Government responsibility
To begin with BRAC received small grants from the Dutch aid agency Novib and a few other organizations in the West. But in the 1980s the money really started to flow, as donors in North America and Europe grew fed up with the military regimes that then ruled Bangladesh.
Ian Smillie often evaluates programs in Bangladesh for international donors. "A lot of people say; How come a voluntary organization has 30,000 schools; this is something the government should do. But is it something the government should do? The government wasn't doing it and the government wouldn't have done it if the donor money hadn't been available to BRAC to do it. They've got a million kids in schools, that means a million more literate adults, 5 years or 10 years from now, than would have been the case if everybody had sat around waiting for the government to do it."
More than a thousand NGOs in Bangladesh now receive foreign funding. Advocates of NGOs can point to some truly impressive statistics. Life expectancy has risen by 12 years. Female literacy rates of doubled. Bangladesh can now feed itself. Most surprising of all, family sizes have been cut in half.
Decline in public services
But some critics think the negative long-term consequences to Bangladeshi society may outweigh the short-term gain. Rehman Sobhan of Dhaka's Centre for Policy Dialogue is one of Bangladesh's best known intellectuals. He argues that public services have suffered, as NGOs have grown larger.

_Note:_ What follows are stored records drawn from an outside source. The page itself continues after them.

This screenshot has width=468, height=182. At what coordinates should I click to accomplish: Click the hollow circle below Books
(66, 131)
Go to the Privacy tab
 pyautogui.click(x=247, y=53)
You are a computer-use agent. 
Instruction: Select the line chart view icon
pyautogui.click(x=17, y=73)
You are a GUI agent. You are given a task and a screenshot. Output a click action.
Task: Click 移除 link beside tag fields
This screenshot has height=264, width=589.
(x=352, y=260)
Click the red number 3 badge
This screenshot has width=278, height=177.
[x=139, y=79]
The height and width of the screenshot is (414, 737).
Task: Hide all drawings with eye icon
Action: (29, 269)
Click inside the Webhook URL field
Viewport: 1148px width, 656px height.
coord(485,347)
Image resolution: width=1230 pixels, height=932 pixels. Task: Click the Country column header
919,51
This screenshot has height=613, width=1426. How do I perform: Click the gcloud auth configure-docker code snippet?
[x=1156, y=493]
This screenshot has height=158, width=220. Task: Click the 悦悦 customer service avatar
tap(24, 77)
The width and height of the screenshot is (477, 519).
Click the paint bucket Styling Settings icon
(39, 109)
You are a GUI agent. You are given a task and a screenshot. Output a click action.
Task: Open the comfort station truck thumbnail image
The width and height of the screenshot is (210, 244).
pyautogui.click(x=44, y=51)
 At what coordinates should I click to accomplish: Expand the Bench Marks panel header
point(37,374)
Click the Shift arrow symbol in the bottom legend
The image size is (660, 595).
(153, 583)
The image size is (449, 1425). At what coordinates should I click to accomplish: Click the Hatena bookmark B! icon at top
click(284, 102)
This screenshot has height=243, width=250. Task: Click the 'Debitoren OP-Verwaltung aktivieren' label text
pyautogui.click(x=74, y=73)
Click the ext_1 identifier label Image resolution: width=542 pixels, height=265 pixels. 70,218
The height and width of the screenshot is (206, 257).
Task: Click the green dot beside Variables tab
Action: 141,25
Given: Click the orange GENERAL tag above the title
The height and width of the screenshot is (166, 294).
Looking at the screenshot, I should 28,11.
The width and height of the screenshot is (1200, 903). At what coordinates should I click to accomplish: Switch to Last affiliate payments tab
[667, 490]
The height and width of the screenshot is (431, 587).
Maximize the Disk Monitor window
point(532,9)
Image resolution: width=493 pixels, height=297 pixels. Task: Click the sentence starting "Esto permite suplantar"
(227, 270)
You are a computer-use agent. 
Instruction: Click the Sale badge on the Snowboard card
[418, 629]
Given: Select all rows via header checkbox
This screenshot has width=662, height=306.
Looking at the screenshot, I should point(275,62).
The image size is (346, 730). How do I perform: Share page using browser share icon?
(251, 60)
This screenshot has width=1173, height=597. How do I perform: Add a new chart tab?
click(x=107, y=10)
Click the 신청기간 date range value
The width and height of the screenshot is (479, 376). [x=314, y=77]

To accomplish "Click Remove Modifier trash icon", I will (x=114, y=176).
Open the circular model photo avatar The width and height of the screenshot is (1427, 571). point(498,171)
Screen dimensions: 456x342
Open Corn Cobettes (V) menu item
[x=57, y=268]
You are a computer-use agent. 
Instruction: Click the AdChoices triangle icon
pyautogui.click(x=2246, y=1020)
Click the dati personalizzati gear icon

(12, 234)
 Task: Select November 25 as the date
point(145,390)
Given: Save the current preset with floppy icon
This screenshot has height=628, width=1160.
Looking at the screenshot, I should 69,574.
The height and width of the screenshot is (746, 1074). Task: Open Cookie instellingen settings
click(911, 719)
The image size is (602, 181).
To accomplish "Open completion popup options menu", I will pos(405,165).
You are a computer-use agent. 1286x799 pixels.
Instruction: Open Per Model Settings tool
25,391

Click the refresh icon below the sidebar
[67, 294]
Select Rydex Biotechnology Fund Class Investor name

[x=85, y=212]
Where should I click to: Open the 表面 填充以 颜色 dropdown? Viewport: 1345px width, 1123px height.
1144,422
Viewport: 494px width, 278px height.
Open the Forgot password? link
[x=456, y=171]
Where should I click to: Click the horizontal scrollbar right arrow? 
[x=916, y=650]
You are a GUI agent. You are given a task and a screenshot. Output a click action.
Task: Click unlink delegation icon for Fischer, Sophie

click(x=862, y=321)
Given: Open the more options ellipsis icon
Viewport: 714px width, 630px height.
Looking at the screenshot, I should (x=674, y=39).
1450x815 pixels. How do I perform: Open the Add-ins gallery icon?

"The reality of the matter is that NGOs cannot substitute the government any more than the private sector can. What has happened is a loss of ideological sustainability and a de-legitimisation of governments, who have become more cut off, both from a sense of self worth, but also from the notion that they have a significant contribution to make. So whilst this may not have been the intention of the donor community, the objective results have been not just a downsizing, but also a devaluation of the state. And an increasing reliance, at least in the social sector, on NGOs which has become a counterproductive exercise."
One of the most active supporters of NGOs in Bangladesh has been The Netherlands, which has contributed tens of millions of euros over the last three decades. Jurjen van der Tas helped run the Bangladesh program for the Dutch agency Novib for more than a decade. "Normally one would expect that some of these things are provided by the government, particularly the basic social services, water, sanitation, education and health. Ideally, these NGOs would work themselves out of a job, so that, at some point, they would no longer be necessary. But by and large Bangladesh is not really at that level yet."
In the meantime, there's little sign that Western donors have the patience to fund the long-term rebuilding of government services, whether in Bangladesh, Afghanistan or in other troubled parts of the developing world. NGOs in other countries may not grow as big or as quickly as they have in Bangladesh, but they are, no doubt, here to stay.